Thursday, December 22, 2005

It's that time again for a New Years Resolution!

He Calms the Storm©
Psalm 37:8 Refrain from anger and turn from wrath; do not fret - it leads only to evil.
A few years ago two of my good friends deeply offended me. I felt completely betrayed. The more I thought about the offense the angrier I got. And because I was incapable of dealing with my feelings, I got drunk. In my drunken rage I went through my house demolishing everything I could get my hands on. I broke jars of food on my carpet and smashed beautiful ceramic dishes into the walls. I broke expensive sunglasses and items that were very special to me. I took valuable gifts received from loved ones and sent them crashing to the floor. The next morning I was horrified at what I had done. What a mess I had made. And so many irreplaceable items were completely destroyed. I was overwhelmed with guilt, regret, remorse and shame. I had done something I never would have done sober, all because I was angry and drunk. Situations like this prove my need for a power greater than myself. Had I turned to God in my anger and not to alcohol the end result could have been a whole lot more desireable. I need a God in my life who can help me during times of darkest despair. I need a God who can turn my mourning into dancing. A God who can lift my sorrow and replace it with peace. After a few years of sobriety I don't take my anger to the bottle anymore. Today, I take my anger to God.

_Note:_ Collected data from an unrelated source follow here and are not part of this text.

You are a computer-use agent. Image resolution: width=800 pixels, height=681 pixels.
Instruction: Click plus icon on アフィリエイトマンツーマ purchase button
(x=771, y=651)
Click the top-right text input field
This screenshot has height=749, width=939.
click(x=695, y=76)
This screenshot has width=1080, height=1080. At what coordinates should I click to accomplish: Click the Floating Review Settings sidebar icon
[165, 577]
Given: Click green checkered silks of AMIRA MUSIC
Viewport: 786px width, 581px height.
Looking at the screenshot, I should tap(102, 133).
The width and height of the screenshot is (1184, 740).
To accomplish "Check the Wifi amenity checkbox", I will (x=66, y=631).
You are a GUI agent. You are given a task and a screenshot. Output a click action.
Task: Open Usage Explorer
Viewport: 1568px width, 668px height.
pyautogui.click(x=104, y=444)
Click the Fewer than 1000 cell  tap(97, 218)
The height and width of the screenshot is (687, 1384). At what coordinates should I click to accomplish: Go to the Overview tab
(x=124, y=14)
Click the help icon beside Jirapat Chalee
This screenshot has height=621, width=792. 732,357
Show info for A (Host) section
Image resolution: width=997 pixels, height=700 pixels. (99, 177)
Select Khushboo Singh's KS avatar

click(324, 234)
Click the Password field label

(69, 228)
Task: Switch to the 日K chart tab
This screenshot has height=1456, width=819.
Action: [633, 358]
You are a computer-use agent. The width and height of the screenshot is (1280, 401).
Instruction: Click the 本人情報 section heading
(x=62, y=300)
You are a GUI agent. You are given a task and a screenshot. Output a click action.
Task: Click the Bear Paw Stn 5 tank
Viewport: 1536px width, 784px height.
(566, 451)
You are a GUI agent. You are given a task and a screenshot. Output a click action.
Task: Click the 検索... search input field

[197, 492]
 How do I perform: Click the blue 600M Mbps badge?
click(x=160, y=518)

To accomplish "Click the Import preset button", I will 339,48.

Thought to meditate on:I have heard it said that worry can kill you. Worry is like a cancer and will eventually make you sick. But my experience is that anger is more destructive than worry. Not that worry is advisable but when I worry I tend to hide under my blankets and disappear. Anger tends to lead me into violent fits of rage. It is important to control anger lest it consume us and cause us damage. Damage to ourselves, to our family's, and in my experience, damage to our stuff. How many holes do you have in your walls?